Stored data entries:
------------------------------------------------------------

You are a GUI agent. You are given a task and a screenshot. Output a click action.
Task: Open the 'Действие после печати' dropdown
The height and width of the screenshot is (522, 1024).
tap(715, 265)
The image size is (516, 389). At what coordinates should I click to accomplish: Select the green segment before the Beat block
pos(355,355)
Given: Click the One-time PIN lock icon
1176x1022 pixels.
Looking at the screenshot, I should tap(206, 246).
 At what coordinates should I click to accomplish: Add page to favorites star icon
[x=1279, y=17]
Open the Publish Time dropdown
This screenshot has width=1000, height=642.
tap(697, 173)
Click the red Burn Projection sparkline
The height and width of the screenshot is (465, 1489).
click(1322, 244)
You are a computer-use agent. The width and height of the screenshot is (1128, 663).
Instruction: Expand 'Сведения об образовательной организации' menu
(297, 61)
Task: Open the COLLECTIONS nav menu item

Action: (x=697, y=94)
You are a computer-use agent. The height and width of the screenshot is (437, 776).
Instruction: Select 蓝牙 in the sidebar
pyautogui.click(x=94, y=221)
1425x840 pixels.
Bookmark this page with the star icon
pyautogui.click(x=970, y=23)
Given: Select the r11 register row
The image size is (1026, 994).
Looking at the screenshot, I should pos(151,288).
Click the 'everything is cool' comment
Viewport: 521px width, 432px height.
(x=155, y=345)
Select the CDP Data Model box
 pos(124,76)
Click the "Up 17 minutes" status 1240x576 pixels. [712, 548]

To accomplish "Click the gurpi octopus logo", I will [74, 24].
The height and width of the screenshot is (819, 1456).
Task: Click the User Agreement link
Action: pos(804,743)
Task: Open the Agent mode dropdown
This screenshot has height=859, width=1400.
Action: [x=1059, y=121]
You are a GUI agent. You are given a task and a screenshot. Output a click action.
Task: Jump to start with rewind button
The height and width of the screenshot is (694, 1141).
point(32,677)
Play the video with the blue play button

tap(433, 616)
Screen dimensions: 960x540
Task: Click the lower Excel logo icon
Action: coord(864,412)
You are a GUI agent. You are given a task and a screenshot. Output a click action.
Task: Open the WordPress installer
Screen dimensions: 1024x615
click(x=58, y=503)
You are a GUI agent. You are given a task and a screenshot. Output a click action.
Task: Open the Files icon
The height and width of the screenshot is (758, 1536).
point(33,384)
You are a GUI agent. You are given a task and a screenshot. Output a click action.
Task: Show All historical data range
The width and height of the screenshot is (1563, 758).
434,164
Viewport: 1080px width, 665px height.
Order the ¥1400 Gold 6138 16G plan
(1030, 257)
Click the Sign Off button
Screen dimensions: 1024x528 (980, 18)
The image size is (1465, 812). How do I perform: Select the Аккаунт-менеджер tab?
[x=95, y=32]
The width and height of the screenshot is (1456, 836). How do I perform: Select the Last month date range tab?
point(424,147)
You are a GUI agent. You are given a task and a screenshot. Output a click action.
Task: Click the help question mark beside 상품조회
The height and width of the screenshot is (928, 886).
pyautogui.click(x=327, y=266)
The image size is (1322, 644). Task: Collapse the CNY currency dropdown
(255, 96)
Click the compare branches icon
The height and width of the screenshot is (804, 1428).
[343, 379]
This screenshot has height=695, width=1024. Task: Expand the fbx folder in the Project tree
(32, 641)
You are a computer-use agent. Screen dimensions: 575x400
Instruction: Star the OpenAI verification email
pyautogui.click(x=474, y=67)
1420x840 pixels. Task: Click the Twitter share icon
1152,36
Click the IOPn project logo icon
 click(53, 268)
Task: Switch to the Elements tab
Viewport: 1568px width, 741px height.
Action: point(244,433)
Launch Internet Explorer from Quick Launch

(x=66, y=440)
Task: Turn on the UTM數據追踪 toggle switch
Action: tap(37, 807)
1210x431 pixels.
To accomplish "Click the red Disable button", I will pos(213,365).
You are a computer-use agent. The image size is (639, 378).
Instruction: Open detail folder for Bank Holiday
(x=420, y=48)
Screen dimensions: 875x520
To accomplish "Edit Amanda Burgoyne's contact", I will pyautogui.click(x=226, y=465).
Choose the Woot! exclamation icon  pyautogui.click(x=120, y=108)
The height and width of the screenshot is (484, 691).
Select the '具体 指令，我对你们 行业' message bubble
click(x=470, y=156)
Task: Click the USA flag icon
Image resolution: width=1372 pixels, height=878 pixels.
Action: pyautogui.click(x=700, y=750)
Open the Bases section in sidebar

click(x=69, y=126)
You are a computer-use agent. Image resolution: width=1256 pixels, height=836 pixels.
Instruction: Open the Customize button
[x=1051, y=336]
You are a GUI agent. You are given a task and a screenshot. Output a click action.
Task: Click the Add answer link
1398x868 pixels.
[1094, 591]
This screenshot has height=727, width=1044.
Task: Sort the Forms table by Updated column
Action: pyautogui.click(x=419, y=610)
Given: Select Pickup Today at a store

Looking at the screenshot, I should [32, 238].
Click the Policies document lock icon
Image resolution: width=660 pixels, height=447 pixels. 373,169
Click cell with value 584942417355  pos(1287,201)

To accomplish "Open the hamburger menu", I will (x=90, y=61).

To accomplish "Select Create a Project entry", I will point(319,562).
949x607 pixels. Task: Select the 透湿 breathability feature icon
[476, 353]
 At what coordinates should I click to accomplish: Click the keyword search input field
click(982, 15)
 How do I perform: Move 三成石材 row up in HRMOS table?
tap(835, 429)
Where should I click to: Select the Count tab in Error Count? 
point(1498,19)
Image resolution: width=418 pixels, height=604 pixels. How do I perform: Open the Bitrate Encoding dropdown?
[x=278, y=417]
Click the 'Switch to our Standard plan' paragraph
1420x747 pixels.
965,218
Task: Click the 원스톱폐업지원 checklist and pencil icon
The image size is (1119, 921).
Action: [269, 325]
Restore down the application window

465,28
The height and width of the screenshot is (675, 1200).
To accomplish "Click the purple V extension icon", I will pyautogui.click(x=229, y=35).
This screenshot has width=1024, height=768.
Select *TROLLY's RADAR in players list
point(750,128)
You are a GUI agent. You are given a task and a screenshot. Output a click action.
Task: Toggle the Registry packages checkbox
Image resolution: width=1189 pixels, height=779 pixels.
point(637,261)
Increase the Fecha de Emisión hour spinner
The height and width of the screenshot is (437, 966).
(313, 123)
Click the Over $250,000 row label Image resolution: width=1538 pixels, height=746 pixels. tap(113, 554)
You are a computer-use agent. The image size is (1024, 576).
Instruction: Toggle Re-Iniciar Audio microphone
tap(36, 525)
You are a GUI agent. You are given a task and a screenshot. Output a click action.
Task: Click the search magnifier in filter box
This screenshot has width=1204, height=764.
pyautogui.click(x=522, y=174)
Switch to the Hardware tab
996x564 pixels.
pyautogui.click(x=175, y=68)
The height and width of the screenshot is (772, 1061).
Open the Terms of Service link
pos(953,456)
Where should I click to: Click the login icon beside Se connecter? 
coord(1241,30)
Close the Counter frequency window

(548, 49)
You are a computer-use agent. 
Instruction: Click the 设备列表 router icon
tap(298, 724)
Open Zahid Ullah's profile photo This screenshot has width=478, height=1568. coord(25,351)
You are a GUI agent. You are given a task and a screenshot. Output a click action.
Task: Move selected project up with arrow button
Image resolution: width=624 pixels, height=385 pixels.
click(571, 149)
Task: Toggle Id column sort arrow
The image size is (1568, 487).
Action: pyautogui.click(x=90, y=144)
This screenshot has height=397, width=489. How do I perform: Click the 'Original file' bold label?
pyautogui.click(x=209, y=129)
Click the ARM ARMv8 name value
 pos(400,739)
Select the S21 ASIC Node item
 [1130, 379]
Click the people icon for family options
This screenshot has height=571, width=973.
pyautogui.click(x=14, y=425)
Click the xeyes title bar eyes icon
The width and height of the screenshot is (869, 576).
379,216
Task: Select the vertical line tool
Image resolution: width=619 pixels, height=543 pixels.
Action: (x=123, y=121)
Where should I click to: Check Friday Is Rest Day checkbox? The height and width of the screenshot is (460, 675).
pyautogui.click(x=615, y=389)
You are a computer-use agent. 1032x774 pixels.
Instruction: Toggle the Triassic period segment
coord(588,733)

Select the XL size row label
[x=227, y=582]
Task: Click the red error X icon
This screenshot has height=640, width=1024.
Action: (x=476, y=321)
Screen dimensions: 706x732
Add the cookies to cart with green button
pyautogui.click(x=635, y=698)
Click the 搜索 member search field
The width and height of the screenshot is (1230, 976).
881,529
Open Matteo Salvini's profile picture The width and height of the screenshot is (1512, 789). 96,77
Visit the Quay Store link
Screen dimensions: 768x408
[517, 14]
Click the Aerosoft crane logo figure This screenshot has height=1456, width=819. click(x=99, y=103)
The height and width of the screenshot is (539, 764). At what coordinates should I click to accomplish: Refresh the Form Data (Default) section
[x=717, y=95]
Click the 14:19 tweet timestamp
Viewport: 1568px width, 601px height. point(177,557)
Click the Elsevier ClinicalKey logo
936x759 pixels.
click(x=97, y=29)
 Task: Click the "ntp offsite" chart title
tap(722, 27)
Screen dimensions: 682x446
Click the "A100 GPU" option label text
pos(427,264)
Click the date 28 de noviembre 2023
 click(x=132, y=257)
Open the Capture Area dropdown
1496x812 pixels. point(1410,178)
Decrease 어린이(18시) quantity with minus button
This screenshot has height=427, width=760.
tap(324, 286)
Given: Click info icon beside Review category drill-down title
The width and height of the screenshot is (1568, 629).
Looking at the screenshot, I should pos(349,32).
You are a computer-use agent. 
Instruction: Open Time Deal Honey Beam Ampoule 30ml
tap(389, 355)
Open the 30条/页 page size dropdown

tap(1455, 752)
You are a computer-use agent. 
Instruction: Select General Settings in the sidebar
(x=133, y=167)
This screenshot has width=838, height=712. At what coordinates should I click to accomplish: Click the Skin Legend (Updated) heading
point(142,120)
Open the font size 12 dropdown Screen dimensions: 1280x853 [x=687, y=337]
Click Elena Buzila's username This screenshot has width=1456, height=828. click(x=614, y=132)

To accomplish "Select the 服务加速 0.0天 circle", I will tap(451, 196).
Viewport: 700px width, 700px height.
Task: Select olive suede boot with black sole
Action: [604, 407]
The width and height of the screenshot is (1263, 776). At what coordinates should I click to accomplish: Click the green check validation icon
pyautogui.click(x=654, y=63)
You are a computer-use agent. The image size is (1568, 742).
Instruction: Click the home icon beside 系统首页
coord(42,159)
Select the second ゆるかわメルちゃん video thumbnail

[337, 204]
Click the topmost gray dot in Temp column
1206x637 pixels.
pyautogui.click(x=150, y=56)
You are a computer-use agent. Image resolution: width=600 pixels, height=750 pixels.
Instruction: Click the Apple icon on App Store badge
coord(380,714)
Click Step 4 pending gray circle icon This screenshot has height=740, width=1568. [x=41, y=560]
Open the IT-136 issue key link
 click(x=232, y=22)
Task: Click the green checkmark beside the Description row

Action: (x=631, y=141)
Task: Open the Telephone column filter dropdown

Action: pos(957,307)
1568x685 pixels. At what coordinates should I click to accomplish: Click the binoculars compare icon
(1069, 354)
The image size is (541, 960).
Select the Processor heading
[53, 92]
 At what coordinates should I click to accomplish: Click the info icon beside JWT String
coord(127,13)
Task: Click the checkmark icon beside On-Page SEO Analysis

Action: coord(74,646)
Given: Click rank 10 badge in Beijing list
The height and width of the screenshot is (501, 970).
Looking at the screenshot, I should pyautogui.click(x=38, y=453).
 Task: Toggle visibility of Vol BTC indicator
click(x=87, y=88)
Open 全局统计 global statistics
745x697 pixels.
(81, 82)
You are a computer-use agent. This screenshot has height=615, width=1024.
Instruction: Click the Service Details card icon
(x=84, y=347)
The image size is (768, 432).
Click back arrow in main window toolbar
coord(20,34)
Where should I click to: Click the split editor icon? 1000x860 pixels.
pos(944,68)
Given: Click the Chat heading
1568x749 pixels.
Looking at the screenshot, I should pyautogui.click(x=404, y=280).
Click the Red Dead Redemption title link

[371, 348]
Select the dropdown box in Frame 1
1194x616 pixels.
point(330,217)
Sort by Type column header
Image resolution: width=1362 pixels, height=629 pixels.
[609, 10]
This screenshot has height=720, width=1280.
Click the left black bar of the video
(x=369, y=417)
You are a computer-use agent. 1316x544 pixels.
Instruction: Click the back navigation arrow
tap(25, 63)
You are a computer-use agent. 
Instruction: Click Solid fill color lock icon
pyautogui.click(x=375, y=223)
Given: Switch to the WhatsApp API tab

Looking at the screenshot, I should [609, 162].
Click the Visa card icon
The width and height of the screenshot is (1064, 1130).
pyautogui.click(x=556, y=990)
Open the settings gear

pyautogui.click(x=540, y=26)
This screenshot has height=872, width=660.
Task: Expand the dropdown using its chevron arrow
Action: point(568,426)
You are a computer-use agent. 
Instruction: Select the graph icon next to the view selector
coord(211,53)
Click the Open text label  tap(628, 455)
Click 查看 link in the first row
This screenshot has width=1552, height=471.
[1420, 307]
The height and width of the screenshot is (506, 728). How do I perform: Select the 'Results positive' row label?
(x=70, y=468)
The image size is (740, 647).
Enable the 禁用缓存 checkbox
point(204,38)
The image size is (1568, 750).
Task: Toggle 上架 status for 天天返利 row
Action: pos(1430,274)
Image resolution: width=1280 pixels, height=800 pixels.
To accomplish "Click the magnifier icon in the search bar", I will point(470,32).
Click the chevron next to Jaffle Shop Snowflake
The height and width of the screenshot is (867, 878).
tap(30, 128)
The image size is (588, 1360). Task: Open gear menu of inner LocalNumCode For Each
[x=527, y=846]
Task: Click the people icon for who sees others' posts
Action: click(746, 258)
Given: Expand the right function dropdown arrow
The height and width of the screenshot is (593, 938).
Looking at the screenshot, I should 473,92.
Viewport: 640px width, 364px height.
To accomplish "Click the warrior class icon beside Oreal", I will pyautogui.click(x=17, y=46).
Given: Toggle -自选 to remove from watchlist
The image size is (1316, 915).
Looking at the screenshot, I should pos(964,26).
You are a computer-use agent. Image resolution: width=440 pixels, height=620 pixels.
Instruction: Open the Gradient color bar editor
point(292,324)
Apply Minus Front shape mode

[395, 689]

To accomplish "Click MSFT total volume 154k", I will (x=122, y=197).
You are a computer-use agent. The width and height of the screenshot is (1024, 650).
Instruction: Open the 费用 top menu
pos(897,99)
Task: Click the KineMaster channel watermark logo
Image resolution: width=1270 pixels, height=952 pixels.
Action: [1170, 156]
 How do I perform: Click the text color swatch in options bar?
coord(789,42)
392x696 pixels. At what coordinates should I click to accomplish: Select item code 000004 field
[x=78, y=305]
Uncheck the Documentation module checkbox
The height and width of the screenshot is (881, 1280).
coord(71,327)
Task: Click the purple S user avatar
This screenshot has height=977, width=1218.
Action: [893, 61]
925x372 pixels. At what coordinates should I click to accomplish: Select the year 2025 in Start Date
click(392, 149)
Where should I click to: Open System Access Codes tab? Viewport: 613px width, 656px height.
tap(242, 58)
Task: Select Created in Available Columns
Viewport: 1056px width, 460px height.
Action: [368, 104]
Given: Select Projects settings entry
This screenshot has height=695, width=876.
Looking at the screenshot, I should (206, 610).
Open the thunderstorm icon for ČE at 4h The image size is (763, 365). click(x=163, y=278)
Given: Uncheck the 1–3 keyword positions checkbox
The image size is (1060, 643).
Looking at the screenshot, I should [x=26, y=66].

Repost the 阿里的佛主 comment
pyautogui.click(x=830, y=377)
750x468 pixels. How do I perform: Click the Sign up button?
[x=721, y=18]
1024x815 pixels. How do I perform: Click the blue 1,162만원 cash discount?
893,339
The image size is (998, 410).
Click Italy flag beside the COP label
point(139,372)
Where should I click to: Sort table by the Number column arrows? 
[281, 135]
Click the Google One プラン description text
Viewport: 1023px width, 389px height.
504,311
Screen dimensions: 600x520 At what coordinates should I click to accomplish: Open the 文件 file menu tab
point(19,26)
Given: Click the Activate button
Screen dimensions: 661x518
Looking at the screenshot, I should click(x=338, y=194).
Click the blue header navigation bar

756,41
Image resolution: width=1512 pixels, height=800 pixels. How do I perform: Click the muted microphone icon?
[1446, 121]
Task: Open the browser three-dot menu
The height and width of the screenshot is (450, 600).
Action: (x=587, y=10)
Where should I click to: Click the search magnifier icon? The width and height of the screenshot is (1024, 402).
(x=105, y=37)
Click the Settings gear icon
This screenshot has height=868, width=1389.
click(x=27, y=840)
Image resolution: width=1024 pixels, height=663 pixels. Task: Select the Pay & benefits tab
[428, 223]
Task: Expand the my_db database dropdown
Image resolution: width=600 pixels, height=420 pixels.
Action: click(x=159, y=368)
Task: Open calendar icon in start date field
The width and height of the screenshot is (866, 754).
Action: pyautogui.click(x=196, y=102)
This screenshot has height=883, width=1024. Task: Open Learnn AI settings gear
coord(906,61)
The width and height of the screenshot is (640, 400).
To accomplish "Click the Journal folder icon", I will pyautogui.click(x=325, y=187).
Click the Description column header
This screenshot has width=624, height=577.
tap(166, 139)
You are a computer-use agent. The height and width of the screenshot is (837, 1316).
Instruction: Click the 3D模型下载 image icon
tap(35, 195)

------------------------------------------------------------

**About this task**
Tally the lines above that contain the word "purple", and reply with only the number.

**Solution for this exercise**
2